Collected data

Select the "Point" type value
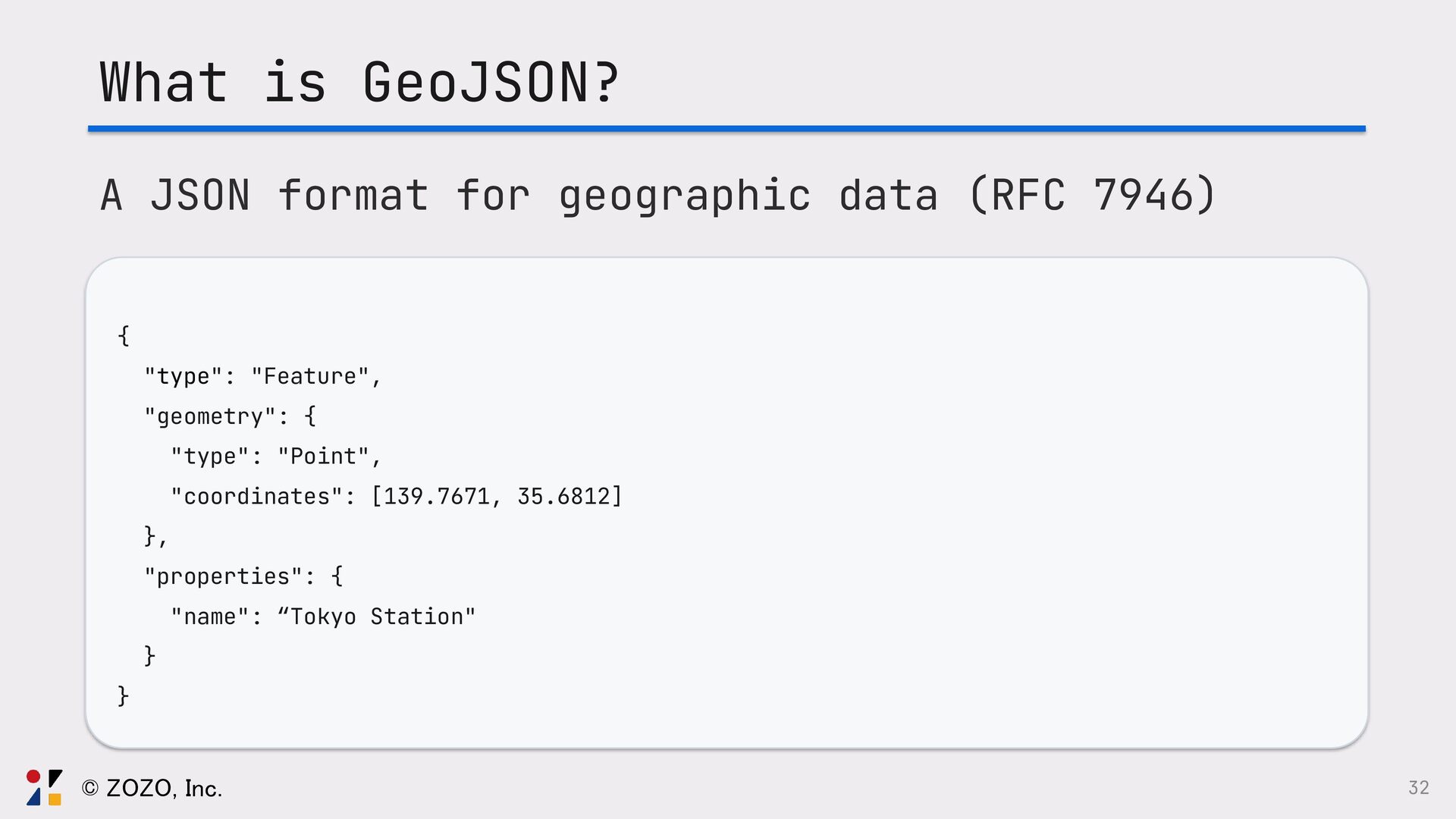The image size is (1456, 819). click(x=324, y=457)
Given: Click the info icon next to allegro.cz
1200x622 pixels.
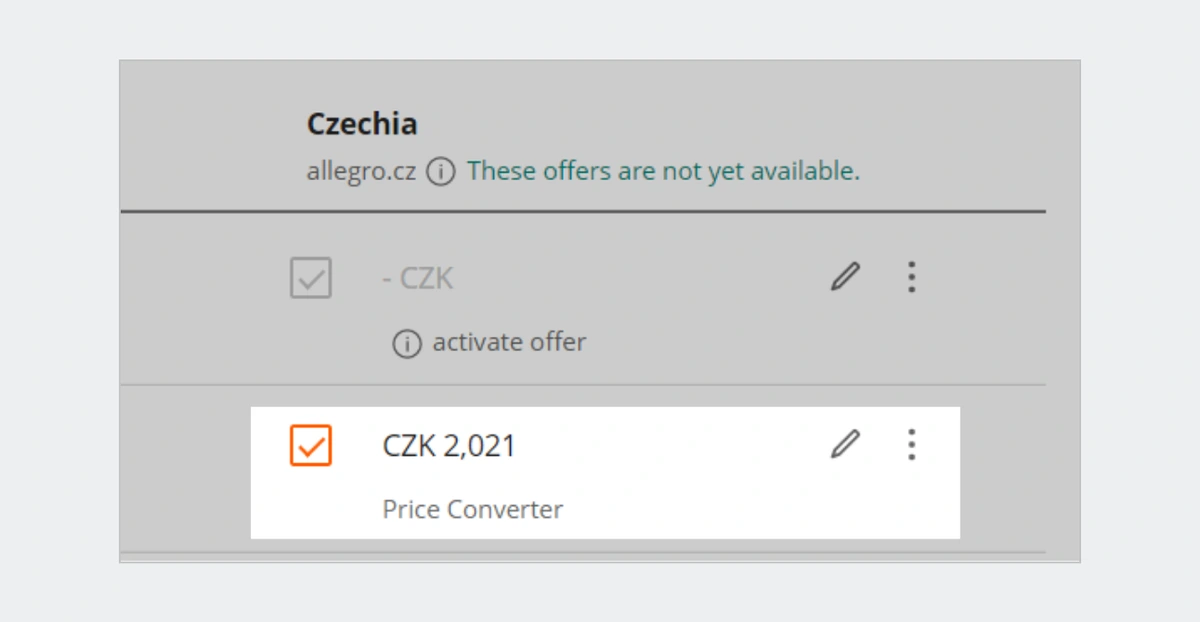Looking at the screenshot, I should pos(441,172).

Task directions -
Reproduce every line above exactly, pictures excluded.

Problem solution -
Select the "Point" type value
The image size is (1456, 819). click(x=324, y=457)
Given: Click the info icon next to allegro.cz
1200x622 pixels.
Looking at the screenshot, I should pos(441,172).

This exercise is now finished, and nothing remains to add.